Les États-Unis n’ont fait que des paroles en l’air en faveur de l’action de la CEDEAO ; il était clair qu’ils ne croyaient pas non plus à la possibilité d’une intervention, après les premiers jours, du moins pas à une intervention réussie, et ils se sont donc engagés dans une approche accommodante envers le CNSP, les nouvelles autorités, essayant, au fond, de préserver les relations, puis aussi préserver leurs bases. Ce n’était pas nécessairement un pari stupide au départ, mais cela n’a clairement pas fonctionné. Les États-Unis sont donc toujours en tension avec le CNSP, d’abord à propos de leur rapprochement avec des acteurs comme l’Iran et la Russie, puis également en raison du refus du CNSP de fixer un calendrier de sortie de transition. sous pression. Et cela a fini par conduire à l’impasse actuelle… Aussi, je pense qu’il semblerait que le CNSP soit resté très méfiant à l’égard de certains de ses voisins de la sous-région, mais aussi de la France. Il soupçonne ces acteurs de vouloir soutenir des actions déstabilisatrices, et donc, face à cette menace, réelle ou non, le CNSP a plus confiance en l’allié russe qu’en l’allié américain. Cependant, on ne peut pas dire que les États-Unis ont été chassés du pays ; il maintient une présence non militaire. Ils maintiennent une présence à travers des programmes de développement et d’aide humanitaire, ils ont toujours un ambassadeur, présent à Niamey, ils parviennent à éviter une sorte de politique de blocs qui voudrait qu’on retourne à une forme de politique de guerre. froid où un pays est soit votre allié, soit votre adversaire. Et je trouve qu’en faisant cela, même si, à court terme, les États-Unis n’ont pas réussi leur stratégie d’accommodement, ils préservent mieux l’avenir que d’autres partenaires.

Cela fait neuf mois que le président Mohamed Bazoum refuse de signer sa destitution et paye ce courage de la prison dans laquelle il est enfermé avec son épouse… N’a-t-il plus aujourd’hui aucun espoir de libération pour lui ?

Nous l’espérons. Son palmarès est de loin le plus intéressant de la région au cours des quinze dernières années. Il refuse de démissionner sans doute parce que c’est le reflet de son parcours de démocrate, de démocrate convaincu, mais c’est aussi ce qui le maintient en détention jusqu’à aujourd’hui.

Et quel intérêt y a-t-il pour les militaires à vouloir le juger alors qu’ils manifestent leur intention ?

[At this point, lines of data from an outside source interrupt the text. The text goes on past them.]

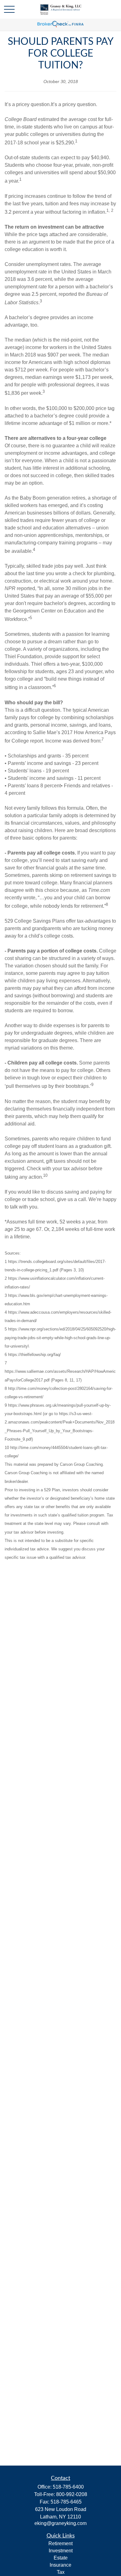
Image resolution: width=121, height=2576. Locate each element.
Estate (61, 2557)
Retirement (60, 2543)
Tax (61, 2572)
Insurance (60, 2565)
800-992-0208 (71, 2494)
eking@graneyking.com (60, 2523)
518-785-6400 (68, 2487)
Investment (61, 2550)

Il s’agit peut-être aussi de trouver un nouveau bouc émissaire. Ce que l’on peut surtout constater, c’est que pour l’instant le CNSP n’a pas vraiment mis en place de programme de transition, et qu’en dehors des choix dans le domaine sécuritaire, il n’a pas vraiment mis en œuvre de signes de changement positif pour le pays.

Une solution négociée est-elle encore possible pour la libération du président Bazoum, peut-être avec une médiation internationale ?

Oui peut-être. Beaucoup l’ont tenté ces derniers mois, on a vu plusieurs puissances, plusieurs pays de la sous-région tenter de jouer les médiateurs, jusqu’ici sans succès. Nous espérons donc qu’ils continueront et qu’ils obtiendront la libération du président Bazoum, qui ne mérite visiblement pas le sort qui lui est réservé aujourd’hui.